English translation of French application 01/13241 filed 12 Oct. 2001 which became PCT/FR02/03484 filed 11 Oct. 2002
BACKGROUND OF THE INVENTION
1. Field of the Invention
The present invention relates to digital circuits protected against the effects of disturbances such as transitory disturbances resulting from external causes or from time faults linked to the circuit manufacturing.
2. Discussion of the Related Art
A transitory fault is generated by a local disturbance resulting for example from particle bombardings. The capacitances of the nodes and the supply voltages of modern integrated circuits being smaller and smaller, the charges present on the nodes become very small. Thus, the circuits become sensitive to smaller and smaller disturbances. The logic value of a node can be inverted by particles having very small powers. In past integrated circuit technologies, particles hitting the memory points were mostly the cause of logic faults. With the increased sensitivity of modern technologies, transitory pulses affecting a node of a combinatory circuit propagate to the memory point inputs (latches). At the same time, the increase in operating speeds increases the probability for a transitory pulse at the input of a latch to effectively be sampled thereby, resulting in a logic error.
A time fault results from the fact that, while a circuit element is normally designed to have a given response time, this time, because of a local manufacturing defect, may be longer than what has been provided by the designer.
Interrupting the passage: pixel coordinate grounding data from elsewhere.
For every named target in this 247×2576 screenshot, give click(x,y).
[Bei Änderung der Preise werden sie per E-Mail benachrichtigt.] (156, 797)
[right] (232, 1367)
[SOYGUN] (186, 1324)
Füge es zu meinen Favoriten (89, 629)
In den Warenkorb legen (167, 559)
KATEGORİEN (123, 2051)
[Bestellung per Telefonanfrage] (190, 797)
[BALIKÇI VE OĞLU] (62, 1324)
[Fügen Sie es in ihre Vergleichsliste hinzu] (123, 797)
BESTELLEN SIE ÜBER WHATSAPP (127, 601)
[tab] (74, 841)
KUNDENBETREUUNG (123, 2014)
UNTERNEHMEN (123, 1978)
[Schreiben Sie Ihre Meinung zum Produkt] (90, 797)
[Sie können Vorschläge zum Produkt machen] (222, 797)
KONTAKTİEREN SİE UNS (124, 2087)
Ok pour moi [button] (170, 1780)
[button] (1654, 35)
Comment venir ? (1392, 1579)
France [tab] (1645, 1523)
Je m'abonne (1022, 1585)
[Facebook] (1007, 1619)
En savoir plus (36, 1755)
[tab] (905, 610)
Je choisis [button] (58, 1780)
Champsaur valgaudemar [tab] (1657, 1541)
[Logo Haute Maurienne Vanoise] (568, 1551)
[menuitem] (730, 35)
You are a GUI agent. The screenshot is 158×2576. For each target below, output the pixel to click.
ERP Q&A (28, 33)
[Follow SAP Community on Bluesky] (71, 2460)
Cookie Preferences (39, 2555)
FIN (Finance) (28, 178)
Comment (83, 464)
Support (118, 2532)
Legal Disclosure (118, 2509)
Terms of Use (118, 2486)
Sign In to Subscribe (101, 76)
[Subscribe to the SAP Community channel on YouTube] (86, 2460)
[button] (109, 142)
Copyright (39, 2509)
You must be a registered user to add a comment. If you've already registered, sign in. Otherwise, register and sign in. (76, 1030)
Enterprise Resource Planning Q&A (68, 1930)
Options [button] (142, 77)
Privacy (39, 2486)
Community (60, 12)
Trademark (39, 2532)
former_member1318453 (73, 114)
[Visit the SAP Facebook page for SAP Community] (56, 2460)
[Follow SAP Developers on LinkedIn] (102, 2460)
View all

Thus, if a sampling is performed after the normal circuit response time, this sampling may occur while the circuit has not switched yet. Due to the increase in density and operating speed of modern integrated circuits, such faults are more and more current and very difficult to test with usual test programs and may thus remain in a circuit normally tested as being good.
Generally, a fault resulting from a transitory disturbance or from a manufacturing defect modifying the response time of a circuit element will be called a temporary fault, or simply, a fault.
Clearly, the occurrence of such faults may lead a logic circuit to providing erroneous results and memories to containing wrong data. Thus, it has been attempted to immunize circuits against faults. Intrinsically-protected circuits, or hardened circuits, may be used. Another technique to be sure to correct any error consists of triplicating each base unit and using a majority vote to select the correct result from among the three results provided by the three circuits, of course assuming that three identical circuits may not at a given time be affected by the same fault. Such systems, extremely heavy and expensive, have essentially been used for digital circuits comprising combinatory circuits or circuits comprising combinatory circuits and memories. For circuits comprising memories only, less expensive methods consisting of associating with each datum likely to be memorized an error-correction code have been developed. According to this principle, the data written into the memory are completed by a number of control bits (Hamming code, Reed Solomon code, etc.). To each reading is associated a checking of the coherence of the coding by a dedicated circuit which, if there is an error, locates it and corrects it.
Another general error-correction technique consists of simply using an error detection and back-up method. The system state is periodically memorized and relatively simple codes or duplication methods, such as described for example in French patent application 9903027 of Mar. 9, 1999, are used to detect whether a fault has occurred. When an error has been detected, the system operation is interrupted and the system is set back to the state that it had before the last back-up. When thus operating at the system level, very large back-ups of a great number of states must be made, which results in practice in making quite distant back-ups, and thus, in case there is a fault, in having to go back quite far behind.
SUMMARY OF THE INVENTION
Generally, an object of the present invention is to simplify problems of protection of a logic circuit against disturbances.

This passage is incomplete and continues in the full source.